Unlocking Code Intelligence: A Deep Dive into Our New CKB Integration
I just wrapped up a monumental sprint, integrating our new Code Knowledge Backend (CKB) from core infrastructure to a shiny new UI. Here's a look at the journey, the tech stack, and the invaluable lessons learned along the way.
It’s just past midnight, and I've finally hit a major milestone: full integration of our new Code Knowledge Backend (CKB). This wasn't just another feature; it was a multi-phase, full-stack endeavor to bake deep code intelligence directly into our platform. We’re talking everything from Docker containers and Prisma models to a snazzy new UI and even a custom template variable for AI prompts.
Let's break down how we got here, the technical decisions we made, and some of the thorny problems we navigated.
Phase 1: Laying the Foundation – The Core CKB Integration
The CKB is designed to be an external, heavy-lifting analysis tool. Our primary goal in Phase 1 was to integrate it seamlessly into our existing backend architecture.
Dockerizing the Brains
First up, getting the CKB itself running. We opted for a dedicated Docker worker container (ghcr.io/simplyliz/ckb:latest). This keeps the CKB isolated and scalable.
# Excerpt from docker-compose.yml
ckb:
image: ghcr.io/simplyliz/ckb:latest
command: ["sleep", "infinity"] # Keep it alive, we'll `docker exec` into it
volumes:
- ckb_repos:/app/repos # Shared volume for codebases
healthcheck:
test: ["CMD", "ckb", "version"]
interval: 30s
timeout: 10s
retries: 3
The sleep infinity command is a classic pattern for worker containers we intend to interact with via docker exec. This way, the container stays up, but doesn't consume CPU until we explicitly tell it to do something. A shared volume (ckb_repos) was crucial for the CKB to store and access cloned repositories. And, of course, a healthcheck ensures we know the CKB binary is actually available.
Data Modeling with Prisma
To track the analysis status and cache results for each project, we introduced a new ProjectCkbIndex model in Prisma. This model links directly to our Project and Tenant entities, ensuring proper data relationships and enabling our Row-Level Security (RLS) policies.
// prisma/schema.prisma
model ProjectCkbIndex {
id String @id @default(uuid())
projectId String @unique
project Project @relation(fields: [projectId], references: [id], onDelete: Cascade)

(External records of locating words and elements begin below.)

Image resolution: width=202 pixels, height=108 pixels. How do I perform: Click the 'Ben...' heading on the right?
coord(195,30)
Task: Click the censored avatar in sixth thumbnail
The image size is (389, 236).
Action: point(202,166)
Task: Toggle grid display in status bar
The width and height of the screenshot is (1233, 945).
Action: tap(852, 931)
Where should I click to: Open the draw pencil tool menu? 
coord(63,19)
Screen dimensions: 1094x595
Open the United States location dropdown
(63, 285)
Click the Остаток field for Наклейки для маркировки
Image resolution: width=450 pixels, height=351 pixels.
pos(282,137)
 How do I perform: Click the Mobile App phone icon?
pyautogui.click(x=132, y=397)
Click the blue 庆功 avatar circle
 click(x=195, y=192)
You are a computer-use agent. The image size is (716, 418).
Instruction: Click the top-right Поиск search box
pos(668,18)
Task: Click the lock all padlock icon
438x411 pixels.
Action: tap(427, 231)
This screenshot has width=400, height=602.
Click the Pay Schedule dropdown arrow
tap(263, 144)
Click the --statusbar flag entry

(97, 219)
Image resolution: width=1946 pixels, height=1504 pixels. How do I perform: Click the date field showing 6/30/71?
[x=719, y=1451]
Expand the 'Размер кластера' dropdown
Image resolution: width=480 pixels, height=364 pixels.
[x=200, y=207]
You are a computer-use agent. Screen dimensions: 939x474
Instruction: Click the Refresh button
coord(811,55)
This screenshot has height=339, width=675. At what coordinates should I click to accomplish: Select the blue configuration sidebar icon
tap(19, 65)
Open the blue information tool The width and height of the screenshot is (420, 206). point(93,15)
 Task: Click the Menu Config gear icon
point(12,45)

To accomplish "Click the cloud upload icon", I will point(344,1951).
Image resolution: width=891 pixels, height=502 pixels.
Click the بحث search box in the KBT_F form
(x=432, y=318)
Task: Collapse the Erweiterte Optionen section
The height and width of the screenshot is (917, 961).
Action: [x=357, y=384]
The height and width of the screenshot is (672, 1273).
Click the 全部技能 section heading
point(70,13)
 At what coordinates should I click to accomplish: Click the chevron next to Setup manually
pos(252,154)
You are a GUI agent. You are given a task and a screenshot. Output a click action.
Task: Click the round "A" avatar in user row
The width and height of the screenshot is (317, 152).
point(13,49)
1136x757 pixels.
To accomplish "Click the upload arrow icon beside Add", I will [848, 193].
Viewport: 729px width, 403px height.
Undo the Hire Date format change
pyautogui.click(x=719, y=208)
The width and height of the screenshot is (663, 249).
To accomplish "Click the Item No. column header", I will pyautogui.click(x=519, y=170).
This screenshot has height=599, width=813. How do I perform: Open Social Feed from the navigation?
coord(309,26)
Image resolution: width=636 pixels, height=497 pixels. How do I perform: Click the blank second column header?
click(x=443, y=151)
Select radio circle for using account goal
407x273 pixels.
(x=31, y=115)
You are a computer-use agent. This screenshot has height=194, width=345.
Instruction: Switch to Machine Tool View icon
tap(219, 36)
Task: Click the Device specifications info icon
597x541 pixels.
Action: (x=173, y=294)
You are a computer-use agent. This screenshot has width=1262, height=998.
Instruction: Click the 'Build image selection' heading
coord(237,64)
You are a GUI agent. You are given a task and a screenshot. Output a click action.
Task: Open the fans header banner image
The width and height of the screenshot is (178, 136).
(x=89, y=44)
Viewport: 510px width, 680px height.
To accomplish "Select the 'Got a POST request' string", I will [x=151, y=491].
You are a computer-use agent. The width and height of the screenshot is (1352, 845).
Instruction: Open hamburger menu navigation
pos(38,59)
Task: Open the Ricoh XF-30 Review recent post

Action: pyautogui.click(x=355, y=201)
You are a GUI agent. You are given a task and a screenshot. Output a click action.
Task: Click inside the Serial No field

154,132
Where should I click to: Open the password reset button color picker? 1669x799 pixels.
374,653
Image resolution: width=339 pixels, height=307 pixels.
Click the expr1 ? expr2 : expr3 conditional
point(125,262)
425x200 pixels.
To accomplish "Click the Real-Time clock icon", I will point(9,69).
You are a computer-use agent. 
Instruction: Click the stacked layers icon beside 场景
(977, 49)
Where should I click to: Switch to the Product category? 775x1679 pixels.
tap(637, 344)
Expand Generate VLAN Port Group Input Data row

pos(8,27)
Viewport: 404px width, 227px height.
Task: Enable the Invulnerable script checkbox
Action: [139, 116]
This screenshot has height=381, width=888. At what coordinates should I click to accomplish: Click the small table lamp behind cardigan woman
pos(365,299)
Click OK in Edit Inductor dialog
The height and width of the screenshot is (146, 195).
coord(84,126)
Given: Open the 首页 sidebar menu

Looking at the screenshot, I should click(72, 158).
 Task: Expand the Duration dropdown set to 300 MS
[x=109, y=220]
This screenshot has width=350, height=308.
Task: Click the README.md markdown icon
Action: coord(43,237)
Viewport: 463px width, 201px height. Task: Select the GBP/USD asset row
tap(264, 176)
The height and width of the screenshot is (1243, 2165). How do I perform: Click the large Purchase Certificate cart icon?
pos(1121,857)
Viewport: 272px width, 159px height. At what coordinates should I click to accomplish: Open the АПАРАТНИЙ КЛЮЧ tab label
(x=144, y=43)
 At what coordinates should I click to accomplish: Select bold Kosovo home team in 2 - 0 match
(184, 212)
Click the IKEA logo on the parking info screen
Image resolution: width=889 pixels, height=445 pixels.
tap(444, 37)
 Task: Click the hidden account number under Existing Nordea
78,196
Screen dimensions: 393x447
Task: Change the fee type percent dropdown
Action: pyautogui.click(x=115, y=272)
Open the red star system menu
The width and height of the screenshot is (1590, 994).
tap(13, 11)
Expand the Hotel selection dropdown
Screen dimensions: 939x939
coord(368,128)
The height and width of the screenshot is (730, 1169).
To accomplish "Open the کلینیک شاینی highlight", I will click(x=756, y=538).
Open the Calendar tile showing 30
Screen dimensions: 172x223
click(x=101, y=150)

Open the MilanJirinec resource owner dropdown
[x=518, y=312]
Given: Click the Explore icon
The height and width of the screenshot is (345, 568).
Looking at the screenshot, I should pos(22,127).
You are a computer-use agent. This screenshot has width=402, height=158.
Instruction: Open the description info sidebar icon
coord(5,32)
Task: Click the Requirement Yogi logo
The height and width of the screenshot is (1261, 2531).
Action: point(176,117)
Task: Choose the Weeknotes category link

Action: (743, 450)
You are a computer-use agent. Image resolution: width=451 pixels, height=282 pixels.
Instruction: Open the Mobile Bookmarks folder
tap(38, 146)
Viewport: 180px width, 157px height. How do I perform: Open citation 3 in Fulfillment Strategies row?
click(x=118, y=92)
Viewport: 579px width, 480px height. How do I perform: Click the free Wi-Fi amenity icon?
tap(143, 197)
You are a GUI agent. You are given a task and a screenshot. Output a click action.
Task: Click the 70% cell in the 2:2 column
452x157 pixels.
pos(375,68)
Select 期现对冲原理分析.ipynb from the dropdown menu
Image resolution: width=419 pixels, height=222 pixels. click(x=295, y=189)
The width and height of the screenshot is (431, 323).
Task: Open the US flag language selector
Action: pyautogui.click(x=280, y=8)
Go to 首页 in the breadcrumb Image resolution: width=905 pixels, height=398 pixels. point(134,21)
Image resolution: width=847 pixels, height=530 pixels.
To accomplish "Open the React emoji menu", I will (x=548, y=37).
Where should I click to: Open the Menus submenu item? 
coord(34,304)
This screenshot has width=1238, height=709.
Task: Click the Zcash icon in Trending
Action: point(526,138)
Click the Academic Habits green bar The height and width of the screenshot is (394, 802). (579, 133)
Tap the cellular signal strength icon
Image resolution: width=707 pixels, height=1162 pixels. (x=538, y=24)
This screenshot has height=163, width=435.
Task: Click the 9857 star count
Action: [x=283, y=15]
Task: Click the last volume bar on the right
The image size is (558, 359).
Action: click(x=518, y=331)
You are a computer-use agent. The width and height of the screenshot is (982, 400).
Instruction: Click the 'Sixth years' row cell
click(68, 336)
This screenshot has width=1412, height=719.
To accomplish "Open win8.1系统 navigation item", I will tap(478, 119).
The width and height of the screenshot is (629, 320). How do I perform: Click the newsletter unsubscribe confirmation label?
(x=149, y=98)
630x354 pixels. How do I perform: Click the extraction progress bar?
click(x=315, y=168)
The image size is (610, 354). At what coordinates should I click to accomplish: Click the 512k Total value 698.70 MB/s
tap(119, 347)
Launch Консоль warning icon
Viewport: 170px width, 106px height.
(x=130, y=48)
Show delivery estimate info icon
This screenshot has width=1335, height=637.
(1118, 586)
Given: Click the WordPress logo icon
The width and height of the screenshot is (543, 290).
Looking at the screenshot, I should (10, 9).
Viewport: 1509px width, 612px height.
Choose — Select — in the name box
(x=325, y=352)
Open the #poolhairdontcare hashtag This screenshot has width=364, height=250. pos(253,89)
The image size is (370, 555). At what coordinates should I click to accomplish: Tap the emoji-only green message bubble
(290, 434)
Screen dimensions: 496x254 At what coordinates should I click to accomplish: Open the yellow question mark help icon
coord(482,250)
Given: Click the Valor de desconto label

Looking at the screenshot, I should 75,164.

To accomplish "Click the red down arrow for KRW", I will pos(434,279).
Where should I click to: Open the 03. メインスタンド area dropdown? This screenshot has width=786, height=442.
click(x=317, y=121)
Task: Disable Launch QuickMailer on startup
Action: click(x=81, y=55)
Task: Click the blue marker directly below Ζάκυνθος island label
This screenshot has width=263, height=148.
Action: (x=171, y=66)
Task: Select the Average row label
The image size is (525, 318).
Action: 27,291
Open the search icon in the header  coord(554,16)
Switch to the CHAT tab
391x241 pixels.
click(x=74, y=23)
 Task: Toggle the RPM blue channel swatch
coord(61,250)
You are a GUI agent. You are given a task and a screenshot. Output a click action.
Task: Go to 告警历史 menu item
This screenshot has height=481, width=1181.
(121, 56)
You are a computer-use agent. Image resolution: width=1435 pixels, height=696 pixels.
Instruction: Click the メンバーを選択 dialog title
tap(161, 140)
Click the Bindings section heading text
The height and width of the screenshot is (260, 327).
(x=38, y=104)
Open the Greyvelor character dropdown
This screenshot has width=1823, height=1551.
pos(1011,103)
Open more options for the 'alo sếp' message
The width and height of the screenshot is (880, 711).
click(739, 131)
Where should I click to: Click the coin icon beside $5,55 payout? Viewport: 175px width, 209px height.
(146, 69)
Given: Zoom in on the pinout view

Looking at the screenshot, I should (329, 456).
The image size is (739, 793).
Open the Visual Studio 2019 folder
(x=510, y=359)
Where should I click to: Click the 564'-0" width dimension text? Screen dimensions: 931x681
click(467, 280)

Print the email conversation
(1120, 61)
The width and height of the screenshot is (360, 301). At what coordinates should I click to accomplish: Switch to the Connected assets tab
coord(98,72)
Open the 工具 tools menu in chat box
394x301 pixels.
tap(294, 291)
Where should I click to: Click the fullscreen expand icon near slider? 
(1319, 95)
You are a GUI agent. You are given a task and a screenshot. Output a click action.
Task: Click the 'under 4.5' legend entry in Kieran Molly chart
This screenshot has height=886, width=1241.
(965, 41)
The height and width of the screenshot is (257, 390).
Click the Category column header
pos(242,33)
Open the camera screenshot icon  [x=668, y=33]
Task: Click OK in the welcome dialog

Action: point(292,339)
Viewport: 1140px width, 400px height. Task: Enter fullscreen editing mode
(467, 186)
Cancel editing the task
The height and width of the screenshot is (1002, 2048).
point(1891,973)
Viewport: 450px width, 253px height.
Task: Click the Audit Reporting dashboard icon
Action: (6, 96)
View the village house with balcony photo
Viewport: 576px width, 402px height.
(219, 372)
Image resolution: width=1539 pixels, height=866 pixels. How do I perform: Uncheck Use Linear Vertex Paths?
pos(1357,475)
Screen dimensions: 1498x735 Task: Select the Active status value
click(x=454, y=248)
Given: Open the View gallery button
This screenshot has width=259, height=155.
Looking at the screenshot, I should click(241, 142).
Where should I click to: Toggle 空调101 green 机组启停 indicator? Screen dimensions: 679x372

status CkbStatus @default(PENDING)
analysisCache Json?
createdAt DateTime @default(now())
updatedAt DateTime @updatedAt
tenantId String
tenant Tenant @relation(fields: [tenantId], references: [id])
@@index([tenantId])
}
enum CkbStatus {
PENDING
PROCESSING
COMPLETED
FAILED
}
The analysisCache field, a Json? type, is where we store the aggregated results of various CKB analyses. This allows us to serve cached data quickly without re-running computations on every request.
The CKB Client Service
This was the heart of the integration: src/server/services/ckb-client.ts. This service acts as our internal wrapper, orchestrating docker exec commands to interact with the CKB container. It handles repository cloning, pulling, deletion, and exposes 13 distinct analysis functions (e.g., architecture, hotspots, coupling, complexity). A central runFullAnalysis() method orchestrates a sequential execution of these.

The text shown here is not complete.